Reachable as `v.agents`. Bind a server-side speech-to-speech agent to a live
call; the engine wires the audio bridge end-to-end, so you do **not** open an
`AudioBridge` yourself.

### `agents.attach(callSid, agent) → Promise<void>`

  <Tab title="TypeScript">
```ts
await v.agents.attach(call.sid, "healthcare-assistant");
```
  </Tab>
  <Tab title="Python">
```python
v.agents.attach(call.sid, "healthcare-assistant")
```
  </Tab>

> **TIP:**
> You can attach an agent two ways: pass `agent` to `originate()` (attached on
> answer) or call `agents.attach()` against a live `sid` (e.g. to hand a call from
> a human to a bot, or swap one bot for another).

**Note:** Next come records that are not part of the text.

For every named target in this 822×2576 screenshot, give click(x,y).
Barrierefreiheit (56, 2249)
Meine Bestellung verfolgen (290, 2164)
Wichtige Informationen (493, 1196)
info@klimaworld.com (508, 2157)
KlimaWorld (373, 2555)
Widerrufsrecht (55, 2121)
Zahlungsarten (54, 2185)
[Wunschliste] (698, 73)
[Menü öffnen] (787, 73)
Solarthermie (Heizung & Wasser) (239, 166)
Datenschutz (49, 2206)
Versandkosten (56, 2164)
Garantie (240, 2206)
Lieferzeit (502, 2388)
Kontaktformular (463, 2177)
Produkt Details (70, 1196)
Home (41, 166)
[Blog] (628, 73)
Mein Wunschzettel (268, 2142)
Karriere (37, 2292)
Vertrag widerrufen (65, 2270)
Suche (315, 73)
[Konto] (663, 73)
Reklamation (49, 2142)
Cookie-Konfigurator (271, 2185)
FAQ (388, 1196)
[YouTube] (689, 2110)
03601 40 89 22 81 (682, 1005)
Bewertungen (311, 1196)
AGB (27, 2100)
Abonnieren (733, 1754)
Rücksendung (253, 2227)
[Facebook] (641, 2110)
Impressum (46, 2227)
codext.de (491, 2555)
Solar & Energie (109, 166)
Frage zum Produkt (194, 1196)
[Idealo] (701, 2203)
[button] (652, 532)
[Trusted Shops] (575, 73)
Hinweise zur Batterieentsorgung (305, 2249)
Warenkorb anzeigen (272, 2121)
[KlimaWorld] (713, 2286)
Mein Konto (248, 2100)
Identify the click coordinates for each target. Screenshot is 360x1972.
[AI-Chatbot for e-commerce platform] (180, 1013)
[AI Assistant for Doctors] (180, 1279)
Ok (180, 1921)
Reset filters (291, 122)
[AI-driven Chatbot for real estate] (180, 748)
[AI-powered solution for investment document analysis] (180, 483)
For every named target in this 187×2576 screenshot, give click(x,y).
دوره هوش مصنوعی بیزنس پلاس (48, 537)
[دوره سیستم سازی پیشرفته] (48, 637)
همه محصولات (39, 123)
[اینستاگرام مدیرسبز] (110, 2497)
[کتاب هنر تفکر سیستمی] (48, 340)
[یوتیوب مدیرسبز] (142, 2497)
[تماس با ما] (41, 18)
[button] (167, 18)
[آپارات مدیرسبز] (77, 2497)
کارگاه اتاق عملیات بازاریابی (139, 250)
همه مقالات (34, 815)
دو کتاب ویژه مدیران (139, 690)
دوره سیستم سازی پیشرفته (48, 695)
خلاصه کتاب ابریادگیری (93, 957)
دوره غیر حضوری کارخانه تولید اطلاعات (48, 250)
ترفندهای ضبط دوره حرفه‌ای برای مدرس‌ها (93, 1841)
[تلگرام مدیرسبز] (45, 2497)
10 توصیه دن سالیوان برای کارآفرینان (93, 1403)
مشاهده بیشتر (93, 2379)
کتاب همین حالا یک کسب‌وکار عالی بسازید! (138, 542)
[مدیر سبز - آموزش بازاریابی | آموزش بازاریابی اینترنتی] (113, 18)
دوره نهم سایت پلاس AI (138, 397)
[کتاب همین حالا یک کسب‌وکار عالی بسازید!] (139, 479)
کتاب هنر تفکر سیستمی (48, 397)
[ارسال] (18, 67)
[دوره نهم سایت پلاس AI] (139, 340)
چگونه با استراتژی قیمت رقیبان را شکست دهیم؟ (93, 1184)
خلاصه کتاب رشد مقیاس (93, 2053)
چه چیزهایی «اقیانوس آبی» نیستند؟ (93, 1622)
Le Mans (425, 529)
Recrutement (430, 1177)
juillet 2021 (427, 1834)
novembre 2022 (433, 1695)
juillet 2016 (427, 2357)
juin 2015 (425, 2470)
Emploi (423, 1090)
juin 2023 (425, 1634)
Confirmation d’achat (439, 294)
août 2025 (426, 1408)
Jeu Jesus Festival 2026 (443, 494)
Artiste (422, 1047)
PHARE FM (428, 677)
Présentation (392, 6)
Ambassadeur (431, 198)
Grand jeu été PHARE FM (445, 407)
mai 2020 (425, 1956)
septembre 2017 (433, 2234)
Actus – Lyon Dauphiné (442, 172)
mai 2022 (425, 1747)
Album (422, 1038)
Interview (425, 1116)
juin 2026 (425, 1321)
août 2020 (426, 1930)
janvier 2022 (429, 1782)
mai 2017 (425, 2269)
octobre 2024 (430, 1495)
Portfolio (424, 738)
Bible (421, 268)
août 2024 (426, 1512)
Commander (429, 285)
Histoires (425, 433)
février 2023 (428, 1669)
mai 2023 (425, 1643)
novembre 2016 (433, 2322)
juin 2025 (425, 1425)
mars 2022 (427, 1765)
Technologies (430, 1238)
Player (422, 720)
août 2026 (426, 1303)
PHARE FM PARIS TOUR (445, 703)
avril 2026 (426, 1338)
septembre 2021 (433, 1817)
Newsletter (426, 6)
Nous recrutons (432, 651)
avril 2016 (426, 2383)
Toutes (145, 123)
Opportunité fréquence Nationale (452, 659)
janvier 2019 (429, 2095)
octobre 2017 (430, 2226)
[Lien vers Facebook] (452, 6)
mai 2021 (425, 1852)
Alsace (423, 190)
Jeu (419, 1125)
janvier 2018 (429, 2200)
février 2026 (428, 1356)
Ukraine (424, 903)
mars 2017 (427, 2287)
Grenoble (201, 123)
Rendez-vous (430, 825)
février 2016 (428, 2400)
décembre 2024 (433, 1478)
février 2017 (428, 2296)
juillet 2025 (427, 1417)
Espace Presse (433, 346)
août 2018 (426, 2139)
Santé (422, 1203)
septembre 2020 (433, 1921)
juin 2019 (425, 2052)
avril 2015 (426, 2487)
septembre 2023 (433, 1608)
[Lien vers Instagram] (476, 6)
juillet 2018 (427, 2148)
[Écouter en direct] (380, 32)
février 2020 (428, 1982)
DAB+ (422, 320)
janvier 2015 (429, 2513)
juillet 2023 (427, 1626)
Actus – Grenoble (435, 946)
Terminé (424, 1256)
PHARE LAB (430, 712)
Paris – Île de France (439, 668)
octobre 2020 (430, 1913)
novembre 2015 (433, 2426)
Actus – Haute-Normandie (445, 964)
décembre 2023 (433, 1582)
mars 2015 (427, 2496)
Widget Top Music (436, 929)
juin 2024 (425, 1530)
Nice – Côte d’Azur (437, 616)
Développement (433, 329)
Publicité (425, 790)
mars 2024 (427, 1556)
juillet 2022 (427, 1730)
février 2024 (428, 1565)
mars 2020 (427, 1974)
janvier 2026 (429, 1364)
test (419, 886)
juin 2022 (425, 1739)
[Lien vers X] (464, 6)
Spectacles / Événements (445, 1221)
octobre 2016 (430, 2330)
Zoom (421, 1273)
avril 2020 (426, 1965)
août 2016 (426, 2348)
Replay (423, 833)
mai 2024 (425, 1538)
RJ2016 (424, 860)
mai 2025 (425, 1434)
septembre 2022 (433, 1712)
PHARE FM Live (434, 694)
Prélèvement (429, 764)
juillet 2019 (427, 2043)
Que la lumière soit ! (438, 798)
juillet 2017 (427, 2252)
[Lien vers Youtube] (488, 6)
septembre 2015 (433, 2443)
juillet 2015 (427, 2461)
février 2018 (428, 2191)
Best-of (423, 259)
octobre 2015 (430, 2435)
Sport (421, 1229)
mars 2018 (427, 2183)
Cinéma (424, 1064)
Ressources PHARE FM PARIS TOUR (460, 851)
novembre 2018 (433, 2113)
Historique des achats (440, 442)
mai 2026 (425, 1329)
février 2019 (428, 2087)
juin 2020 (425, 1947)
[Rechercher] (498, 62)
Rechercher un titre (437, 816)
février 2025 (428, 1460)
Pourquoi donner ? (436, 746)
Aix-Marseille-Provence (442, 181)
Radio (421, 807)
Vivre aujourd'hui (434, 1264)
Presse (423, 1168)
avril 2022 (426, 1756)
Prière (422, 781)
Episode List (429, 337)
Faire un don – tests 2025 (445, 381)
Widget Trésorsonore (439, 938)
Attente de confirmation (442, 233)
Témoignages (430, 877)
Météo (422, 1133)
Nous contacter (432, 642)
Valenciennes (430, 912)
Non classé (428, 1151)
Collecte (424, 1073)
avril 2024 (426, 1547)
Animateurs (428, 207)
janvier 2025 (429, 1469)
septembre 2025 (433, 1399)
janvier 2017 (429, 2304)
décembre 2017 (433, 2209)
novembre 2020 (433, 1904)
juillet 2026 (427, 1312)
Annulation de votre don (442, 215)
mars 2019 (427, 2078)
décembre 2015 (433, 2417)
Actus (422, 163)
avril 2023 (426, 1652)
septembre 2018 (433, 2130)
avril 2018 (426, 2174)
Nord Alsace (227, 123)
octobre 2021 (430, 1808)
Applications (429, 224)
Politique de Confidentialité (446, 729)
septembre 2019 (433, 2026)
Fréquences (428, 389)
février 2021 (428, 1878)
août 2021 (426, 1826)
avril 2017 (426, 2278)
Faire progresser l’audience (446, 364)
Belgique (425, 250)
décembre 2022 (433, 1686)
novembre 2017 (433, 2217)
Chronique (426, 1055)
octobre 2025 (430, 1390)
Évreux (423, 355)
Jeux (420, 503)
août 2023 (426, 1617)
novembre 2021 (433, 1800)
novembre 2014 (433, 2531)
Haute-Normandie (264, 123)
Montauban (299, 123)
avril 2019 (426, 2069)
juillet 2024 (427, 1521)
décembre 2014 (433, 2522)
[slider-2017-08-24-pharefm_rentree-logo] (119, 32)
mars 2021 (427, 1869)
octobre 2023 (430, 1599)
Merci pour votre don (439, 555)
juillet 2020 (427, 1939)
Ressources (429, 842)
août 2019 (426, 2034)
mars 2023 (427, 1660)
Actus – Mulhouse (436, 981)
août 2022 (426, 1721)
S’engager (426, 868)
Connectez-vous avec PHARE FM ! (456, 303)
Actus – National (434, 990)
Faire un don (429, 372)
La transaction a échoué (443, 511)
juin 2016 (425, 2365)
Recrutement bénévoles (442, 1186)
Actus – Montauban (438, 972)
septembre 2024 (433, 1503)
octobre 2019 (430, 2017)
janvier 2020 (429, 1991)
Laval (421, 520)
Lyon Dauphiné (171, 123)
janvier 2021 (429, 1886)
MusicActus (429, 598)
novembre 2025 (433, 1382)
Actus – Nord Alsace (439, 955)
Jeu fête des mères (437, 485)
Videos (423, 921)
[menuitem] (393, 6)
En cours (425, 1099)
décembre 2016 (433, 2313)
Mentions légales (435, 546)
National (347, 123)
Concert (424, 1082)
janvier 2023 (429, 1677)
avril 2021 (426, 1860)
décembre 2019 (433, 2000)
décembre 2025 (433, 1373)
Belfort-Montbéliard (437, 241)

## Browser softphone helpers

These ship on the `moqt` subpath and turn a microphone into encoded Opus and
play encoded Opus back, so the softphone never touches a WebRTC transport for
media.

### `captureMicrophone(publication, opts?) → Promise<MicCapture>`

Capture the mic, run AEC / AGC / noise-suppression, Opus-encode, and write each
**encoded** frame to a MoQT audio publication. The returned `stop()` tears down
the capture graph (it does not close the publication). The simplest softphone
loop forwards captured frames into the bridge with `publishUplink`:

```ts
const bridge = await v.audioBridge.attachCaller(call.sid, {
  codec: "opus",
  onDownlink: (frame, tsUs) => player.push(tsUs, frame),
});

// forward each captured mic frame onto the uplink track
const mic = await captureMicrophone(
  { write: (tsUs, frame) => bridge.publishUplink(frame, tsUs) } as any,
  { audioConstraints: { echoCancellation: true, autoGainControl: true, noiseSuppression: true } },
);
// later:
mic.stop();
```

> **NOTE:**
> `captureMicrophone` writes onto an `AudioPublication`. The snippet above adapts
> it to the bridge's `publishUplink`; if you work with `MoqtClient` directly you
> pass the publication returned by `client.publishAudio(...)`.

### `OpusPlayer`

Decode received Opus with WebCodecs and render through an AudioWorklet ring
buffer (silence-padded on underrun). Construct with an `AudioContext`, `start()`
once, then `push()` each frame you receive.

```ts
import { OpusPlayer } from "@clutchcall/sdk/moqt";

const ctx = new AudioContext();
const player = new OpusPlayer(ctx, { sampleRate: 48000, channels: 1 });
await player.start();

// feed it the frames from the downlink subscription:
// onDownlink: (frame, tsUs) => player.push(tsUs, frame)

player.close();
```

## Types and events

| Type         | Values                                                                |
| ------------ | --------------------------------------------------------------------- |
| `CallStatus` | `dialing` \| `ringing` \| `in_progress` \| `completed` \| `failed` \| `no_answer` |
| `AudioCodec` | `opus` \| `pcm16` \| `g711_ulaw` \| `g711_alaw`                        |

The control-plane surface is request/response — there is no socket of call
events. To track a call's lifecycle, re-fetch with `calls.get({ sid })`. The
**data plane** is event-driven: the `onUplink` / `onDownlink` callbacks fire per
audio frame, and the underlying MoQT session auto-reconnects and replays the
publish/subscribe on link loss.

> **WARNING:**
> Hold the `AudioBridge` handle (and, in Python, any subscription it owns) for the
> whole call. If it is garbage-collected, the engine calls into freed memory and
> both tracks go silent. Call `close()` explicitly when the call ends.

## Other languages

The Go, Rust, Java, and C# SDKs expose the same publish/subscribe primitives via
`MoqtClient` on the `voice/<sid>/{uplink,downlink}` tracks; the typed
`Calls`/`AudioBridge`/`Agents` convenience wrappers are TypeScript-first with
Python parity. See [Realtime Tracks](/concepts/realtime-tracks) for the raw
`publishAudio` / `subscribeAudio` surface in every language.